→ **Work to complete**:
Rewrite everything in the housing article from "But socialists and" down to "with less money.", putting "Scarcity of housing" wherever "Lack of supply" appears.

→ **Text section**:
########

What could a post COVID-19 housing world look like?

What could a post COVID-19 housing world look like?
Published on May 6, 2020,09:30 am by Roger Valdez for Forbes.com

In my last post, I pointed to quantitative damage assessment as key to recovery from COVID-19 for the rental-housing sector. What could a post COVID-19 housing world look like if the damage was stopped, fixed, and government and the private sector joined in a sensible rebuilding of the housing economy using economics rather than rhetoric? Maybe when the COVID-19 mess gets sorted out, we can work together toward a rational approach to housing in the United States. Maybe softened demand and resulting lower prices will take the heat off the conversation and lead to more constructive dialogue. What might emerge from that? 

Housing Providers and Residents 

There are no “landlords” in the United States. The term is feudalistic and conjures up the image of man riding a horse wearing cornet berating tenant farmers – it’s right out the Holy Grail. 

But socialists and government don’t see this image as satire, they see it as the basis to make policy and the media reports it as news. “I’m being repressed!” Well, the nature of the relationship between housing providers and residents isn’t one of repression but mutual benefit. 

Does that mean there aren’t unscrupulous people in the real estate business? Of course there are, just like any other business. But the basic principle is one of fair exchange of value, a person looking for housing and a person who has housing meet, come to agreement and the relationship is established. What creates a power imbalance like the one in Monty Python satire? Lack of supply! When consumers have to scrap over scarce housing and pay more for it, they see more of their income consumed by it. Lack of supply is self imposed crisis that hurts people with less money. 

Cash for Rent 

Along with an adjustment of the narrative, we need to emphasize efficiency. We need a better measure of what we mean when we say “affordable.” Currently we  have the arbitrary normative standard that  household should spend no more than 30 percent of its gross monthly income on rent. Anything above that is declared a “cost burden.” Fine. But that doesn’t mean that a person who is paying say, 40 percent of their rent on housing needs a unit build by a non-profit housing agency five years from now bought by taxing market rate housing. That person just needs the extra cash to increase her gross income so that her housing costs 30 percent.

########

→ **Dataset content**:
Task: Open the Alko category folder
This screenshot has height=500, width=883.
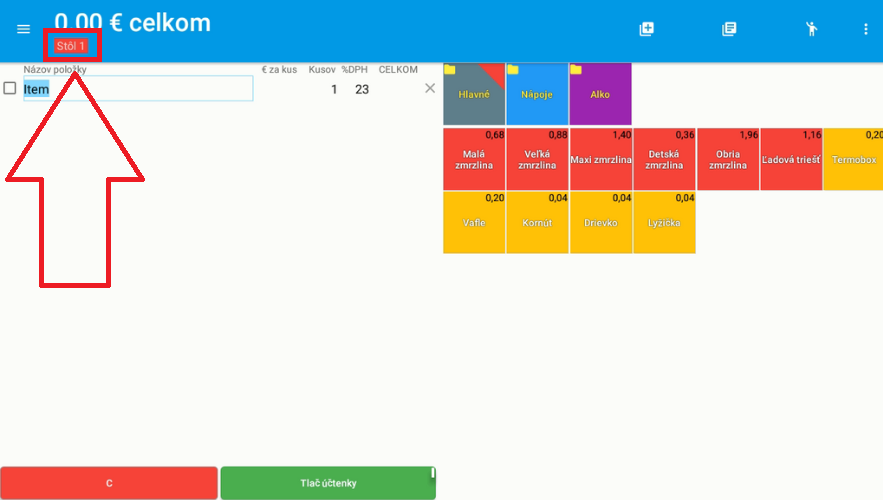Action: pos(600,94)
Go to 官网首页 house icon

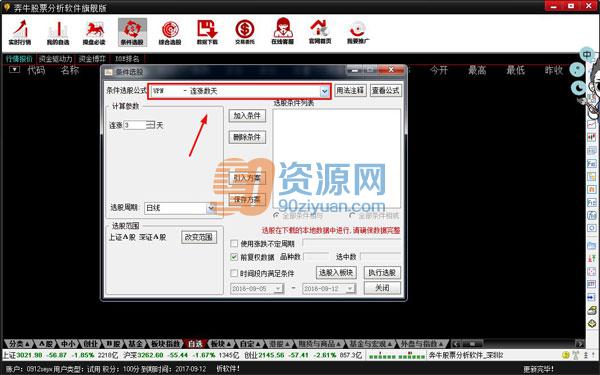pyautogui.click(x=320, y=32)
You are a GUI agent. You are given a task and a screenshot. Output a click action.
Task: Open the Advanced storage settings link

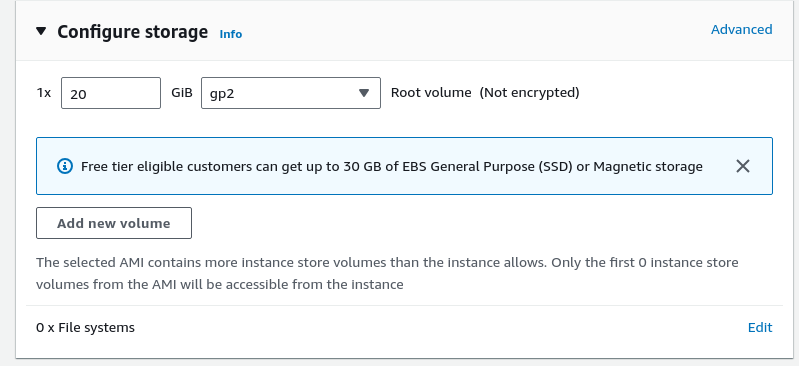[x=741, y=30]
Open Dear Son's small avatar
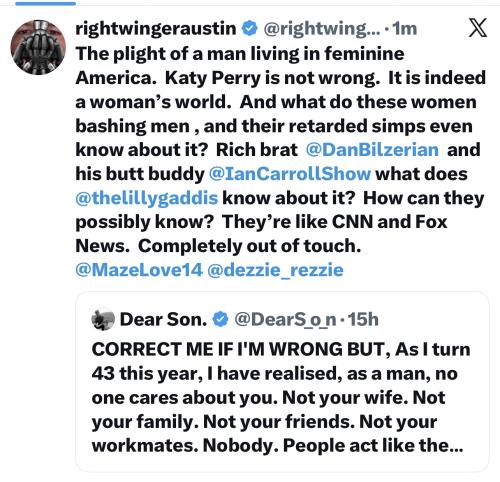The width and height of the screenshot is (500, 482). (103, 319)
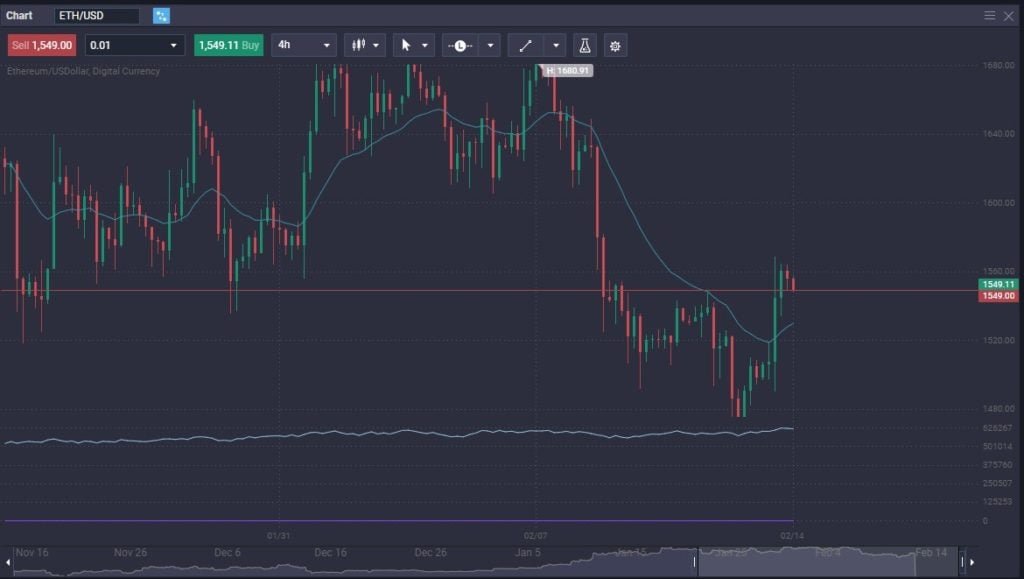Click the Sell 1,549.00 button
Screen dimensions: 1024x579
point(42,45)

########

→ **Exercise solution**:
But socialists and government don’t see this image as satire, they see it as the basis to make policy and the media reports it as news. “I’m being repressed!” Well, the nature of the relationship between housing providers and residents isn’t one of repression but mutual benefit. 

Does that mean there aren’t unscrupulous people in the real estate business? Of course there are, just like any other business. But the basic principle is one of fair exchange of value, a person looking for housing and a person who has housing meet, come to agreement and the relationship is established. What creates a power imbalance like the one in Monty Python satire? Scarcity of housing! When consumers have to scrap over scarce housing and pay more for it, they see more of their income consumed by it. Scarcity of housing is self imposed crisis that hurts people with less money.